▶ [Aufgabe A]:
Beantworte zum Leitsatzreport über den Beschluss des LAG Nürnberg diese Fragen:
(i) An welchem Tag erging der Beschluss?
(ii) Unter welchem Aktenzeichen ist er geführt?
(iii) Über welche Wege wurde die Veröffentlichung nach dem zweiten Leitsatz auf andere Betriebe erstreckt?
▶ [Aufgabe B]: Führe den Leitsatzreport über den Beschluss des LAG Nürnberg nach dessen letztem Satz weiter.

▶ [Text]:
....

Update Arbeitsrecht 04|2023 vom 22.02.2023

Leitsatzreport

LAG Nürnberg: Behinderung des Betriebsrats wegen Bekanntmachung von Abfindungsforderungen eines Betriebsratsmitglieds

Landesarbeitsgericht Nürnberg, Beschluss vom 14.11.2022, 1 TaBVGa 4/22

§§ 2 Abs.1; 23; 78 Betriebsverfassungsgesetz (BetrVG); § 85 Abs.2 ArbGG

Leitsätze des Gerichts:

1. Für eine Veröffentlichung eines Aushangs durch den Geschäftsführer und den Verwaltungsratsvorsitzenden der Komplementär-GmbH, ein Betriebsratsmitglied habe durch die Forderung nach einer hohen Abfindung das Vertrauen der Belegschaft und die Verantwortung gegenüber dieser missbraucht und dies stelle einen Verstoß gegen das Verbot der Begünstigung dar, besteht kein berechtigtes Interesse. Sie stellt einen Verstoß gegen das Verbot der Behinderung der Betriebsratsarbeit dar. Dasselbe gilt für entsprechende Äußerungen auf einer Betriebsversammlung.

2. Wird die Veröffentlichung durch Intranet, App und Aushang auch auf andere Betriebe erstreckt, stellt dies einen groben Verstoß gegen die vertrauensvolle Zusammenarbeit dar.

....

▶ [Quelldaten]:

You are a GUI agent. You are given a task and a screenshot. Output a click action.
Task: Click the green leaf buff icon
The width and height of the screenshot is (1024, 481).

....

▶ [Ergebnis A]:
(i) Am 14.11.2022.
(ii) 1 TaBVGa 4/22.
(iii) Über Intranet, App und Aushang.

▶ [Ergebnis B]:
3. Wartet das Betriebsratsmitglied mit verschiedenen Anträgen - etwa demjenigen auf Widerruf solcher Äußerungen - nach einem abweisenden Beschluss des Arbeitsgerichts fast drei Monate, nach Zustellung mehr als zweieinhalb Monate, bis zur Begründung der Beschwerde, deren Begründungsfrist er sich hat verlängern lassen, ist in der Regel davon auszugehen, dass er selbst kein Eilbedürfnis für sein Begehren sieht. Dies gilt zumindest dann, wenn seit dem letzten Ereignis, das mit der begehrten Unterlassung oder dem begehrten Widerruf zu tun hat, zu diesem Zeitpunkt fast drei Monate vergangen sind.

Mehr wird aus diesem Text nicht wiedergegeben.